--- WORK TO BE COMPLETED ---
From the listing below, tally the lines that include "circle". Return only the total.

--- RECORDS TO PROCESS ---
-- Opening Marker --
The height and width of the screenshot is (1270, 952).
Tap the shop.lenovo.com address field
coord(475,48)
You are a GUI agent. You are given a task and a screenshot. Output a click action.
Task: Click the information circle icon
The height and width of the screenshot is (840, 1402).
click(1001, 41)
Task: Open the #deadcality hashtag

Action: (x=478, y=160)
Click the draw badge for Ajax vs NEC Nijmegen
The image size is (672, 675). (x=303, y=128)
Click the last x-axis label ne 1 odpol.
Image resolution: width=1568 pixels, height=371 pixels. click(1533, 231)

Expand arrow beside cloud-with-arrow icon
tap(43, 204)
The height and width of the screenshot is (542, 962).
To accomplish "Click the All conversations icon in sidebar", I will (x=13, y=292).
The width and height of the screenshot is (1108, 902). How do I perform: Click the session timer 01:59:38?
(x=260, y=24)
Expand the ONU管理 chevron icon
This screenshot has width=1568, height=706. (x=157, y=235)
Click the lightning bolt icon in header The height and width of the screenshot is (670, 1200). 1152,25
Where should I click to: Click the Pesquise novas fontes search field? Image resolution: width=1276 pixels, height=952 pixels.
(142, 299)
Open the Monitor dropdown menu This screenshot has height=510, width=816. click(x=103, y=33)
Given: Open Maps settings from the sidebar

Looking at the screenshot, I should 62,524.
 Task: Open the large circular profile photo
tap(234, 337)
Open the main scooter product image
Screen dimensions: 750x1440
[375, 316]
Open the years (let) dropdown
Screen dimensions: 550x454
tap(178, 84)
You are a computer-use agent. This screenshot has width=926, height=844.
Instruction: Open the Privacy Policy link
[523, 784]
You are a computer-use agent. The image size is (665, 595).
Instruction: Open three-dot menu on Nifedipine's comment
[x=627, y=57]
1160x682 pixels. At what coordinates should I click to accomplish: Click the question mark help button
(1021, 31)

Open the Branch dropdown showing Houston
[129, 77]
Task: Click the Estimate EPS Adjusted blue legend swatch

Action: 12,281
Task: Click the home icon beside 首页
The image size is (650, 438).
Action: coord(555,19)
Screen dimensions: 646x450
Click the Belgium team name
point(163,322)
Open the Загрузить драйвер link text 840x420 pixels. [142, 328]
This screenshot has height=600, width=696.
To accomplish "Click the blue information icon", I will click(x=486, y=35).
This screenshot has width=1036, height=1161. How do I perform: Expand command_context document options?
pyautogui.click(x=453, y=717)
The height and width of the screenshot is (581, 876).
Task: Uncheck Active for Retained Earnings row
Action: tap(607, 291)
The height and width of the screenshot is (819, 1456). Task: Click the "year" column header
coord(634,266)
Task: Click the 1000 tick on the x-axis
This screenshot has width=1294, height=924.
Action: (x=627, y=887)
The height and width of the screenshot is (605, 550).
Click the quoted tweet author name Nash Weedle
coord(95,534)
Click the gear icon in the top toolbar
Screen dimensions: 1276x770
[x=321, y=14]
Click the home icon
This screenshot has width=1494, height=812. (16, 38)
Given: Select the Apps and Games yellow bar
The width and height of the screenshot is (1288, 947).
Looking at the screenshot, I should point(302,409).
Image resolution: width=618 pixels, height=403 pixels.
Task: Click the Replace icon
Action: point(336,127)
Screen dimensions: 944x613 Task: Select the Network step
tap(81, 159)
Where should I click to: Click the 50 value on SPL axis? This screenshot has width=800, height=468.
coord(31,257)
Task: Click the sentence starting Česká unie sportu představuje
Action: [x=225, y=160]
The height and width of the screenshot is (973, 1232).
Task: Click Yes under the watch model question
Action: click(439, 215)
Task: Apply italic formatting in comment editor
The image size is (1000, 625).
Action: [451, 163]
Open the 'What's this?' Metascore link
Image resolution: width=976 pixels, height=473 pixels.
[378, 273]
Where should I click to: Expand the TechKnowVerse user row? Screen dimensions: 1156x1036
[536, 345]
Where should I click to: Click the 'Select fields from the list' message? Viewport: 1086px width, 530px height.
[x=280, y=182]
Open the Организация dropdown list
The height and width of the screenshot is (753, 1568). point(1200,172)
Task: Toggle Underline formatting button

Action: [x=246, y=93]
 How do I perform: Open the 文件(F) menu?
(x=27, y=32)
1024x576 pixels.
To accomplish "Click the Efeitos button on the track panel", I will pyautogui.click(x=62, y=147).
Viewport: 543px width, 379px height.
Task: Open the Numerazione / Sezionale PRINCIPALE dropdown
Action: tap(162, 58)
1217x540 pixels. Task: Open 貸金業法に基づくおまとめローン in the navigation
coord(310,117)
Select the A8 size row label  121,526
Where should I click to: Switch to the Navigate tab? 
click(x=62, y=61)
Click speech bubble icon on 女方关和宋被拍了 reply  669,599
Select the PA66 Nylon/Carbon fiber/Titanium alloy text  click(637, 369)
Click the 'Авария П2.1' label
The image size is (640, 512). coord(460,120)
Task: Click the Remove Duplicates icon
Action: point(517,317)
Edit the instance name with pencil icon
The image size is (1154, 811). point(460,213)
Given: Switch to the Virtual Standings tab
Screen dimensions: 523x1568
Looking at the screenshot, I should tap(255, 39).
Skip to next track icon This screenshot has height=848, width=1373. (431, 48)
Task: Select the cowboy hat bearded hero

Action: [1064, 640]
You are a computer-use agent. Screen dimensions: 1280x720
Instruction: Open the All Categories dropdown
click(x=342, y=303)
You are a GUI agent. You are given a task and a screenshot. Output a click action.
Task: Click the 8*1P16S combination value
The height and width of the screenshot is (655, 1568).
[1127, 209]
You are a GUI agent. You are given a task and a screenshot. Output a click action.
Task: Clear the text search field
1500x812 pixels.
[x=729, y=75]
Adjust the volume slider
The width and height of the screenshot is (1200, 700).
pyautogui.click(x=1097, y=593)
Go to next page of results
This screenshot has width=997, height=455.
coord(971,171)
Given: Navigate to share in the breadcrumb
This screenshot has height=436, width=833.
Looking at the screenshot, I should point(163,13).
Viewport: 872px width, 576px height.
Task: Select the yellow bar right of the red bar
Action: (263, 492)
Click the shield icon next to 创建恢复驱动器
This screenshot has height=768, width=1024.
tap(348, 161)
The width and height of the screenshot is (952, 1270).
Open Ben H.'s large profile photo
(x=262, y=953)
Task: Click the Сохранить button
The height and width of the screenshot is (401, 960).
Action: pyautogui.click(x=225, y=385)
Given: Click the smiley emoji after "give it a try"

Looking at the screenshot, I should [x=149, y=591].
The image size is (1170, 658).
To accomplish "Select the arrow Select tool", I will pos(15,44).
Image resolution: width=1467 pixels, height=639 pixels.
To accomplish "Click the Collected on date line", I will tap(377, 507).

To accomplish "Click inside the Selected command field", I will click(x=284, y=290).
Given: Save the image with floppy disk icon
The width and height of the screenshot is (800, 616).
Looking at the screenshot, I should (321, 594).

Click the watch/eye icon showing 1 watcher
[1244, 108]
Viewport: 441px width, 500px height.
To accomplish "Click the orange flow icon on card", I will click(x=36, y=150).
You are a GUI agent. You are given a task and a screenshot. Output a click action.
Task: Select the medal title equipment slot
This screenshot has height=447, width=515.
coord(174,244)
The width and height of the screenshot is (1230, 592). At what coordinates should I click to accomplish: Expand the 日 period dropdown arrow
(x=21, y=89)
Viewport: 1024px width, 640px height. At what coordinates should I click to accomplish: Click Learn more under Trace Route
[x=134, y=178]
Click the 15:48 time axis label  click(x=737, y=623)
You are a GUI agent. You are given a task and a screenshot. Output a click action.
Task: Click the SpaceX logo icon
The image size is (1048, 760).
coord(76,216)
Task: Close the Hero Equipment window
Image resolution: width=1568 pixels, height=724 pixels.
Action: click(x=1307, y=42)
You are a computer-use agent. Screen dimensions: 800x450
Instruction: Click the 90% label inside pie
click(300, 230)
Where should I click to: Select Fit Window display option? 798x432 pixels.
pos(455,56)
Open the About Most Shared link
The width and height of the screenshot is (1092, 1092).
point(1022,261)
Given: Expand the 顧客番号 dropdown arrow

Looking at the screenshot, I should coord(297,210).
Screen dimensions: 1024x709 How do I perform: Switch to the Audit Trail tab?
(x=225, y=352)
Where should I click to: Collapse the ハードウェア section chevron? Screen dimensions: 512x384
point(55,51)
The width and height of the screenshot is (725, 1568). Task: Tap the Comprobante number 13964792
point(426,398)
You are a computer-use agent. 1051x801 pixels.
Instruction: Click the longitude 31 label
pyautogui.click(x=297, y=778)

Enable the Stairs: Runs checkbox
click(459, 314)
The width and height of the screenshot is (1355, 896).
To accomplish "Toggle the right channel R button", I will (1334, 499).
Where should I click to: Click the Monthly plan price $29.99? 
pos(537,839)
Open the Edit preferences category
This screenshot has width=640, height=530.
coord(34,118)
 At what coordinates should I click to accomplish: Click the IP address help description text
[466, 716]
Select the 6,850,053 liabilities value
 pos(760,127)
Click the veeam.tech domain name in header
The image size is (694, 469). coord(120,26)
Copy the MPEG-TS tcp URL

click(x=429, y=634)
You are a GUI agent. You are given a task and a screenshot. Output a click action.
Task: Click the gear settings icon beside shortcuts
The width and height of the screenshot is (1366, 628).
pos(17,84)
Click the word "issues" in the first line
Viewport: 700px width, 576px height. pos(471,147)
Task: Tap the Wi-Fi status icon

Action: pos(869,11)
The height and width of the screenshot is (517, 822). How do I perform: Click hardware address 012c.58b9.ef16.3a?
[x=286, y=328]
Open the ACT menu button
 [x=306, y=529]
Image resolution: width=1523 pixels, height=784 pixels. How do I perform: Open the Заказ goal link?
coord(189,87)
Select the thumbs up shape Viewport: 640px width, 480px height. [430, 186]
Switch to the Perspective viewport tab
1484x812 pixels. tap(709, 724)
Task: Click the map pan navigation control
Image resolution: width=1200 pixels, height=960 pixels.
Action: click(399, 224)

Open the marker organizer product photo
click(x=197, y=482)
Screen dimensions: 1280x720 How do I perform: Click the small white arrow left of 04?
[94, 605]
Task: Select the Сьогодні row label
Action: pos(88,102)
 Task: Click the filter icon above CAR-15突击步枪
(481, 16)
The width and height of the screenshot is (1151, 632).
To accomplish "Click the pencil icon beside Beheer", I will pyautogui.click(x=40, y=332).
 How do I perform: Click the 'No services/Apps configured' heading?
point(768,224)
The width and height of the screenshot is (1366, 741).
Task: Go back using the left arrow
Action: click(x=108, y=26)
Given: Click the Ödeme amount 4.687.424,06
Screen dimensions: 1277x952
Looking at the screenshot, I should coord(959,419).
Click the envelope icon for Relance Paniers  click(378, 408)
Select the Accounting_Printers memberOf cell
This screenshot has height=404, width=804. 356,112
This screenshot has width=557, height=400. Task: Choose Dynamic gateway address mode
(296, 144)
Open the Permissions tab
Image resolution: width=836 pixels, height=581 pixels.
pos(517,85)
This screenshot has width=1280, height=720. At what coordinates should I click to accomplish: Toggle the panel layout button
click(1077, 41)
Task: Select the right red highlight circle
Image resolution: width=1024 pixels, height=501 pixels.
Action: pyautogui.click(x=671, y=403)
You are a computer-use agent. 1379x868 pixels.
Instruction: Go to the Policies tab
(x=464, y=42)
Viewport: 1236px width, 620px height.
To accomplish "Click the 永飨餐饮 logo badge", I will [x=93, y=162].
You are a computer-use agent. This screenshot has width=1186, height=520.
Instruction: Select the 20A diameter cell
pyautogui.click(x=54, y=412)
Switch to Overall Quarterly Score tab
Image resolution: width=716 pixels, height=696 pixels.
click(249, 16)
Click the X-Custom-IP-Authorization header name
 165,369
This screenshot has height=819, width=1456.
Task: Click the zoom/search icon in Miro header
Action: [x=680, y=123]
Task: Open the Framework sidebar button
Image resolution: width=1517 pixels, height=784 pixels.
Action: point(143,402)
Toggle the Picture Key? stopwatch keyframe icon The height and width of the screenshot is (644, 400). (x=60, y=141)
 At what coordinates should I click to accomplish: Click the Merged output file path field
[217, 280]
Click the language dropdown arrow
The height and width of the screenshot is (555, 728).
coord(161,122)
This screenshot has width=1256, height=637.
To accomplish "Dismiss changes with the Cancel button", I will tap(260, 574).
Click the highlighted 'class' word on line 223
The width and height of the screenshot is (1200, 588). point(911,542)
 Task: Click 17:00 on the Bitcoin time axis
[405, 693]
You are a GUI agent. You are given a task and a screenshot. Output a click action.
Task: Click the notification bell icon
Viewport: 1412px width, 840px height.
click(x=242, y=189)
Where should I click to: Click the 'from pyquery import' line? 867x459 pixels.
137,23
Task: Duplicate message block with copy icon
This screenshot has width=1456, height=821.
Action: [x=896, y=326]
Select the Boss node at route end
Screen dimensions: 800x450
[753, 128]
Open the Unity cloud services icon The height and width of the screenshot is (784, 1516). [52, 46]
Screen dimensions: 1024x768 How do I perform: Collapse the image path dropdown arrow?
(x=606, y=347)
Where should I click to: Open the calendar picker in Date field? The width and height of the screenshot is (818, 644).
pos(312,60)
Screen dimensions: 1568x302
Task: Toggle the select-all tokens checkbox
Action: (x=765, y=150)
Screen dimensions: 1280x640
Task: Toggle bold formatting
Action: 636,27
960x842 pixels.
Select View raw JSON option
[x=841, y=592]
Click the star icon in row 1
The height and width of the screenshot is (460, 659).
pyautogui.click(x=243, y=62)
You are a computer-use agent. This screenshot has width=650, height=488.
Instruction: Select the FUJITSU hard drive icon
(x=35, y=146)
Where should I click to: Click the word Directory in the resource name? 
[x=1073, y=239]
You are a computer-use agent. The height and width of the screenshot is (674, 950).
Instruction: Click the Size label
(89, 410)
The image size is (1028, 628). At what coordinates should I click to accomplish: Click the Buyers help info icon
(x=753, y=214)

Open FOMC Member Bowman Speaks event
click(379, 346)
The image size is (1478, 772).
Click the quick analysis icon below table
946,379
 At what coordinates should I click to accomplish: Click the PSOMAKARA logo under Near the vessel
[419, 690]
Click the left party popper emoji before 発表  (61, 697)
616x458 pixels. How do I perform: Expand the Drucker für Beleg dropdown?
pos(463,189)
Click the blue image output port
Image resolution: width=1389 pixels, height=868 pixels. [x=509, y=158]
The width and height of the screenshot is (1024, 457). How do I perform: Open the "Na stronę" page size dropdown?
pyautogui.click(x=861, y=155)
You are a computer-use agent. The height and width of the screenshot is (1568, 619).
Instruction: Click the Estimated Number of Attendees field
-- Closing Marker --
--- OUTPUT FOR THIS TASK ---
2